Merge the plate map with the well level aggregates.

sample_level_data = pd.merge(plate_map, well_level_data,
                             left_on = 'well', right_index = True)
sample_level_data.head()

	well	pHrodo_conc_ug	DA_Tx	replicate	row	col	values	mean	sem	count
0	B2	5.0	veh	Rep1	B	2	5.0-veh-Rep1	4.599343	0.326940	609
1	C2	5.0	veh	Rep2	C	2	5.0-veh-Rep2	4.737265	0.426620	373
2	D2	5.0	veh	Rep3	D	2	5.0-veh-Rep3	3.623116	0.350467	398
3	B3	5.0	DA06	Rep1	B	3	5.0-DA06-Rep1	4.391667	0.312008	720
4	C3	5.0	DA06	Rep2	C	3	5.0-DA06-Rep2	5.070039	0.538362	257

Now we can visualize the well level aggregates by the treatment condition.

ax = sns.barplot(data = sample_level_data,
            hue = 'pHrodo_conc_ug',
            x = 'DA_Tx',
            y = 'mean', errorbar=('se', 2), alpha=0.5)

sns.stripplot(data = sample_level_data,
            hue = 'pHrodo_conc_ug',
            x = 'DA_Tx',
            y = 'mean', dodge=True, legend=False, ax=ax)

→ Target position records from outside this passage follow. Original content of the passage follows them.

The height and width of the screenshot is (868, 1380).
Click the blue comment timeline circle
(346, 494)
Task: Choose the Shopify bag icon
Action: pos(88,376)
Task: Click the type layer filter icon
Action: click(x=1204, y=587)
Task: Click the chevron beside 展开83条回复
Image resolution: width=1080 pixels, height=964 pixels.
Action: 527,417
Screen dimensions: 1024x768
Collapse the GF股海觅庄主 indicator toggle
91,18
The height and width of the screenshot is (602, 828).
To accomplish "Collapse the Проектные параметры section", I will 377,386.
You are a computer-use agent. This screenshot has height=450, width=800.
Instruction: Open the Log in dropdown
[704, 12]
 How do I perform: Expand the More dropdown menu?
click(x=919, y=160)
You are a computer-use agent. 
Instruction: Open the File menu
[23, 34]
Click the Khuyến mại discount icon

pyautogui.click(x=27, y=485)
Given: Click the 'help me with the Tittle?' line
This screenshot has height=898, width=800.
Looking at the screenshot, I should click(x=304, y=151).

ax.set_ylabel('mean(bead count)')

Text(0, 0.5, 'mean(bead count)')

../../_images/56fcc41c41d6c206e1272e2fe1b00259f0c70e6e3b7f57df56f9bcd01b12696c.png

Q2: Describe the graph#

Points: 5

# Which experimental condition (pHrodo_conc_ug) had less noise in the measurement?
# Answer 5.0 or 7.5
q2a = 5.0 # SOLUTION

q2a reasoning: your answer here

# Does this graph show evidence that dopamine increases the amount of beads phagocytosed?
# Anwser 'yes' or 'no'
q2b = 'no' # SOLUTION

q2b reasoning: your answer here

grader.check("q2_graph")

In the next few weeks well cover strategies to quantify our hypothesis using techniques like ANOVAs and multiple regression.